**MATERIAL SUPPLIED**

• • • • • • •

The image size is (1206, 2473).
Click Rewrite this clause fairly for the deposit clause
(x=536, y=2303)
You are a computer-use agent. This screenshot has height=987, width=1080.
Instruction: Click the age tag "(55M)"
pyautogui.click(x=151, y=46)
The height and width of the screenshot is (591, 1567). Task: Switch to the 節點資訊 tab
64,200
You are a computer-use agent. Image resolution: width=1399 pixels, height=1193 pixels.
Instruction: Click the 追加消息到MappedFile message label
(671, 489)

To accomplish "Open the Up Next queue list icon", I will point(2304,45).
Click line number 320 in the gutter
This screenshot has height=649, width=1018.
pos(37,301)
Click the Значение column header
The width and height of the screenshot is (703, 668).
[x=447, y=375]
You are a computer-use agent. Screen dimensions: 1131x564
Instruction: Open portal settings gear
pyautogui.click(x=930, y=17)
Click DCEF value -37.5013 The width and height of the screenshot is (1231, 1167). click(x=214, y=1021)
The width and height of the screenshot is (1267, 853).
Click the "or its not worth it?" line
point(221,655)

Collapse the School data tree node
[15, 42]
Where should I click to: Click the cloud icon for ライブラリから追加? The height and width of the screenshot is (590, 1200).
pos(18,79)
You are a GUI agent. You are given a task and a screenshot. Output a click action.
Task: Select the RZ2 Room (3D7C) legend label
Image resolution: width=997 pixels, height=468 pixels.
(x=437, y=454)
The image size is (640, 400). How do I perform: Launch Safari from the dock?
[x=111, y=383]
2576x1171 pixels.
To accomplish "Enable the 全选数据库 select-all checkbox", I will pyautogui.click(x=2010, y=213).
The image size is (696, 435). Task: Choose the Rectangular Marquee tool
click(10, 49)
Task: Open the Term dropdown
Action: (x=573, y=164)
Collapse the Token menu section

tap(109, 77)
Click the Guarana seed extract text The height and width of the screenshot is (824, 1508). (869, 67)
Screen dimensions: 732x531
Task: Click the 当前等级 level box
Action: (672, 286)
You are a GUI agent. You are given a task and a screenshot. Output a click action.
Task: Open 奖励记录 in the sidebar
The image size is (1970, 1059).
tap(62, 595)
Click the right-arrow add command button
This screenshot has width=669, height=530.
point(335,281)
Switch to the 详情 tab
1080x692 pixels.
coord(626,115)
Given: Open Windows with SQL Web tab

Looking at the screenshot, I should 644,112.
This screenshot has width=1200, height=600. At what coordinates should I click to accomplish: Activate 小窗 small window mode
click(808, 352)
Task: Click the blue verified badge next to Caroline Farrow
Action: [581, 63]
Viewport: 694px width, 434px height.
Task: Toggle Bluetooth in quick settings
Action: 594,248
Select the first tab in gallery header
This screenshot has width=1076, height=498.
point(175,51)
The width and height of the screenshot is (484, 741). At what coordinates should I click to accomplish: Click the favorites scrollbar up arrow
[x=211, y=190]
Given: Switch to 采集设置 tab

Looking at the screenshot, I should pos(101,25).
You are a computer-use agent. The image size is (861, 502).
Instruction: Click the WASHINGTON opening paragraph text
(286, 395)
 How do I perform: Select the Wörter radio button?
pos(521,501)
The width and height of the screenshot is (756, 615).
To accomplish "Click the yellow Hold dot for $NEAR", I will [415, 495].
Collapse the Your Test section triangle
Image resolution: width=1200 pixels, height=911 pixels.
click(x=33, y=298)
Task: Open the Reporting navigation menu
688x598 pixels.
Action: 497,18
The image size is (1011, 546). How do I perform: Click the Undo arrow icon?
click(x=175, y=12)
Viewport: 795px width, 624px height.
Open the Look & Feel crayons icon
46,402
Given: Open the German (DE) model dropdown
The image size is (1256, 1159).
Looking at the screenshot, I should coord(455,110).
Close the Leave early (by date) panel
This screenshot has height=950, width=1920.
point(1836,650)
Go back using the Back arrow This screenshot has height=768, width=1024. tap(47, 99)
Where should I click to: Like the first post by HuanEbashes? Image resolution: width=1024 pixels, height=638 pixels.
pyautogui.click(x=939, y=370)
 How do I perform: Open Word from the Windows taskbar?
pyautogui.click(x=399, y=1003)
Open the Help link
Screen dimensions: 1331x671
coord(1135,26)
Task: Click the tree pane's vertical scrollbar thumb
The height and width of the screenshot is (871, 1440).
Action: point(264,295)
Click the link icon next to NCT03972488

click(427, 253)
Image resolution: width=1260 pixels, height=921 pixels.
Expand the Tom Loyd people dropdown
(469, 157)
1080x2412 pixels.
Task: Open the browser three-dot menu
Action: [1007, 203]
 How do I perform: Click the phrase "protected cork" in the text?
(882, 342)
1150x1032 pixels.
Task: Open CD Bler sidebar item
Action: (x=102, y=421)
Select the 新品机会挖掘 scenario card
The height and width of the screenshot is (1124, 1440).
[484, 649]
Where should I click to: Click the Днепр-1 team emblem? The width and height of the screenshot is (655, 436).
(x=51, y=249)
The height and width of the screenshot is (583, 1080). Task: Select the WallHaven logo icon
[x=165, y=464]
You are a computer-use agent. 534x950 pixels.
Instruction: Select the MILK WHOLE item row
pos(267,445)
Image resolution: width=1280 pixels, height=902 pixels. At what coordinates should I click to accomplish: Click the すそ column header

• • • • • • •

**YOUR GOAL**
Would you print exactly and only the lines of the material above that run from the line with "Given: Open Windows with SQL Web tab" through the line with "Image resolution: width=1260", both included?

**TASK RESPONSE**
Given: Open Windows with SQL Web tab

Looking at the screenshot, I should 644,112.
This screenshot has width=1200, height=600. At what coordinates should I click to accomplish: Activate 小窗 small window mode
click(808, 352)
Task: Click the blue verified badge next to Caroline Farrow
Action: [581, 63]
Viewport: 694px width, 434px height.
Task: Toggle Bluetooth in quick settings
Action: 594,248
Select the first tab in gallery header
This screenshot has width=1076, height=498.
point(175,51)
The width and height of the screenshot is (484, 741). At what coordinates should I click to accomplish: Click the favorites scrollbar up arrow
[x=211, y=190]
Given: Switch to 采集设置 tab

Looking at the screenshot, I should pos(101,25).
You are a computer-use agent. The image size is (861, 502).
Instruction: Click the WASHINGTON opening paragraph text
(286, 395)
 How do I perform: Select the Wörter radio button?
pos(521,501)
The width and height of the screenshot is (756, 615).
To accomplish "Click the yellow Hold dot for $NEAR", I will [415, 495].
Collapse the Your Test section triangle
Image resolution: width=1200 pixels, height=911 pixels.
click(x=33, y=298)
Task: Open the Reporting navigation menu
688x598 pixels.
Action: 497,18
The image size is (1011, 546). How do I perform: Click the Undo arrow icon?
click(x=175, y=12)
Viewport: 795px width, 624px height.
Open the Look & Feel crayons icon
46,402
Given: Open the German (DE) model dropdown
The image size is (1256, 1159).
Looking at the screenshot, I should coord(455,110).
Close the Leave early (by date) panel
This screenshot has height=950, width=1920.
point(1836,650)
Go back using the Back arrow This screenshot has height=768, width=1024. tap(47, 99)
Where should I click to: Like the first post by HuanEbashes? Image resolution: width=1024 pixels, height=638 pixels.
pyautogui.click(x=939, y=370)
 How do I perform: Open Word from the Windows taskbar?
pyautogui.click(x=399, y=1003)
Open the Help link
Screen dimensions: 1331x671
coord(1135,26)
Task: Click the tree pane's vertical scrollbar thumb
The height and width of the screenshot is (871, 1440).
Action: point(264,295)
Click the link icon next to NCT03972488

click(427, 253)
Image resolution: width=1260 pixels, height=921 pixels.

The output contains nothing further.